■ What the task asks ■
Reproduce the material from the line containing "This screenshot has width=1028, height=463." down to the line containing "pyautogui.click(x=1317, y=465)", both included, replacing "Henchmen Puppet" with "Henchmen Marionette" and changing nothing else.

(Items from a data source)
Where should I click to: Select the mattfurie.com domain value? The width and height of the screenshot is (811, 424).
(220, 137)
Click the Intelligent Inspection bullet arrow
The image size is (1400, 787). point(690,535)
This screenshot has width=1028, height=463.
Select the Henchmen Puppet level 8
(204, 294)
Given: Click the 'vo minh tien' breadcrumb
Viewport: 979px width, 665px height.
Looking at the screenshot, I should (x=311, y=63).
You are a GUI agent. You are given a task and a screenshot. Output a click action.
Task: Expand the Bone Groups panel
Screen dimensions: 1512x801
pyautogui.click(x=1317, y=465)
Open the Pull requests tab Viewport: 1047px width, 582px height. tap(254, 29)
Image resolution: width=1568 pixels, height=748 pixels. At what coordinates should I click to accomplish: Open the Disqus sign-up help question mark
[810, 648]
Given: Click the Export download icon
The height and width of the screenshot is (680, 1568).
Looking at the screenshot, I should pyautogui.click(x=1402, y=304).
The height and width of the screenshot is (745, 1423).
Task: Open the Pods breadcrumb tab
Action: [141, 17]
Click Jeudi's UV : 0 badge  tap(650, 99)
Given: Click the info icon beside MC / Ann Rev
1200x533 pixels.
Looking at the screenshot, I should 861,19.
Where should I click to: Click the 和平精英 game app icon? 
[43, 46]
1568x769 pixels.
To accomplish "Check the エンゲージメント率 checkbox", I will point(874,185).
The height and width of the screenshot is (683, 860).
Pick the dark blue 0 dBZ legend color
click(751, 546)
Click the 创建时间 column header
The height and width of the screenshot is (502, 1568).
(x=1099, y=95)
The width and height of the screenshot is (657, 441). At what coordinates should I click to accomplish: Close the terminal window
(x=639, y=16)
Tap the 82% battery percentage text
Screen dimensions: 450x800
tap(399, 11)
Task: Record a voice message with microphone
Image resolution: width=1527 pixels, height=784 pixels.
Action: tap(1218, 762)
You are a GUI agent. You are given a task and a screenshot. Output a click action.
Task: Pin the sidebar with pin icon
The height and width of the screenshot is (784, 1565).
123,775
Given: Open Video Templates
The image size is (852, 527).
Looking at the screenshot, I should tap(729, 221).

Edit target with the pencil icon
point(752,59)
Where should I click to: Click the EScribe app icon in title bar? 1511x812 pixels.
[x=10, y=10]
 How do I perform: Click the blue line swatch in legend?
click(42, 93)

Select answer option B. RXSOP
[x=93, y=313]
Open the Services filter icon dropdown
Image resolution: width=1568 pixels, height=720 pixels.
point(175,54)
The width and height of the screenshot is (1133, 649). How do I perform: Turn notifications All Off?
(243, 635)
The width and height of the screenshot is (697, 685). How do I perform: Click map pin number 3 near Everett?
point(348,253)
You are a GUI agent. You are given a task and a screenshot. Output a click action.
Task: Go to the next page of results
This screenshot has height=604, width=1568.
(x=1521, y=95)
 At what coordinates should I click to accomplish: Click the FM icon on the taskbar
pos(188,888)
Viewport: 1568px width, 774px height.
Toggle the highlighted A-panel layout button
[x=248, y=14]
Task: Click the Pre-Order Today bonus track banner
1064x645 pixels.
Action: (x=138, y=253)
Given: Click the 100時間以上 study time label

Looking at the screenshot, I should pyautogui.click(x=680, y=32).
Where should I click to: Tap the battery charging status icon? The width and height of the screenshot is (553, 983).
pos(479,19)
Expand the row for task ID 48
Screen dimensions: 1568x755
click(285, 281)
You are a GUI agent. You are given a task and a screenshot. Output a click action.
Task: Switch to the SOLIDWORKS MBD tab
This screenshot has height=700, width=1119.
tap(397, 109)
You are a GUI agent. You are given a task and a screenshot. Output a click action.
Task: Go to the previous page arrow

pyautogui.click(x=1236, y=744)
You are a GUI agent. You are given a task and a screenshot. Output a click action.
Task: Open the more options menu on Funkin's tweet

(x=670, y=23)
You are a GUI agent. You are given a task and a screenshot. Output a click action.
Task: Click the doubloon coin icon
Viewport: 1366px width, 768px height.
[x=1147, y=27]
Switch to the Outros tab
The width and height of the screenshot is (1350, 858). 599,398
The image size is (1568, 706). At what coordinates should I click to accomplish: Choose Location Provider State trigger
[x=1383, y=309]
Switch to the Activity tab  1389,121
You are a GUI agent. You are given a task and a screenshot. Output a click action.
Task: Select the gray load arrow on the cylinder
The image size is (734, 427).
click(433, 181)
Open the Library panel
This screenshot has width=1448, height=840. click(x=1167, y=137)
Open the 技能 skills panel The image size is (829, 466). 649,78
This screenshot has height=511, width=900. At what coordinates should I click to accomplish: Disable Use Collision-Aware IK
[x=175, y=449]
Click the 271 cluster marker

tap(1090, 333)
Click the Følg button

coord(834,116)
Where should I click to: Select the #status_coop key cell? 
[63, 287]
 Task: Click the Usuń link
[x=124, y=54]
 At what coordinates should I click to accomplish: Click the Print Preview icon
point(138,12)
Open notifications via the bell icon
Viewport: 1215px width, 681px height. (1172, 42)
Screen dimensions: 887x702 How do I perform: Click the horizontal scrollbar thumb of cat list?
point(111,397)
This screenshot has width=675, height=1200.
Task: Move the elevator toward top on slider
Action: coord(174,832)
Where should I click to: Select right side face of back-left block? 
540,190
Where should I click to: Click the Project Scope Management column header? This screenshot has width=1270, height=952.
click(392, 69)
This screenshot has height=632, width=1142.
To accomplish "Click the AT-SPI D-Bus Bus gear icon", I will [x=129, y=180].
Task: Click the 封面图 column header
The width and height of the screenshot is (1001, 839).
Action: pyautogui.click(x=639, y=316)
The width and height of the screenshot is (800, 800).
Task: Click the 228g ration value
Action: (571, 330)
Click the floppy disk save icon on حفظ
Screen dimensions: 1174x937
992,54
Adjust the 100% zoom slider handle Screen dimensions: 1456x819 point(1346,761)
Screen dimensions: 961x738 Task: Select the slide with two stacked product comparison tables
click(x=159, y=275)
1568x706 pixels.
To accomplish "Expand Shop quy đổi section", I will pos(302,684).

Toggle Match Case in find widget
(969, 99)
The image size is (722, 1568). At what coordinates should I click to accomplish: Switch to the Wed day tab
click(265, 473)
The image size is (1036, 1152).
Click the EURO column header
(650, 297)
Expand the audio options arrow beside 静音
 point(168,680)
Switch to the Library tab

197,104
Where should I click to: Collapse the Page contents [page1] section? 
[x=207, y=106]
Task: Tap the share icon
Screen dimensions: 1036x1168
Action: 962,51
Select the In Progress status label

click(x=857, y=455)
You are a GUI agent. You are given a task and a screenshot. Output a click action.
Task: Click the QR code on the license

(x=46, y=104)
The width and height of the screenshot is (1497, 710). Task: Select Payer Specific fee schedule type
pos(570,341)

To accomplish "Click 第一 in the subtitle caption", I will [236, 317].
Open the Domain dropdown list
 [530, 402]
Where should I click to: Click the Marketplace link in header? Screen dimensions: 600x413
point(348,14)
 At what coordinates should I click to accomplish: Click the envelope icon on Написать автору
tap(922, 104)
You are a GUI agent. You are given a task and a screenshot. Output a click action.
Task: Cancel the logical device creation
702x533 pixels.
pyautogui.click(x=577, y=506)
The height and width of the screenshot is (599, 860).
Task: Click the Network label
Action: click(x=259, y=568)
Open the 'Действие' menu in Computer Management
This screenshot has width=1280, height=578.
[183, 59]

■ Task answer ■
This screenshot has width=1028, height=463.
Select the Henchmen Marionette level 8
(204, 294)
Given: Click the 'vo minh tien' breadcrumb
Viewport: 979px width, 665px height.
Looking at the screenshot, I should (x=311, y=63).
You are a GUI agent. You are given a task and a screenshot. Output a click action.
Task: Expand the Bone Groups panel
Screen dimensions: 1512x801
pyautogui.click(x=1317, y=465)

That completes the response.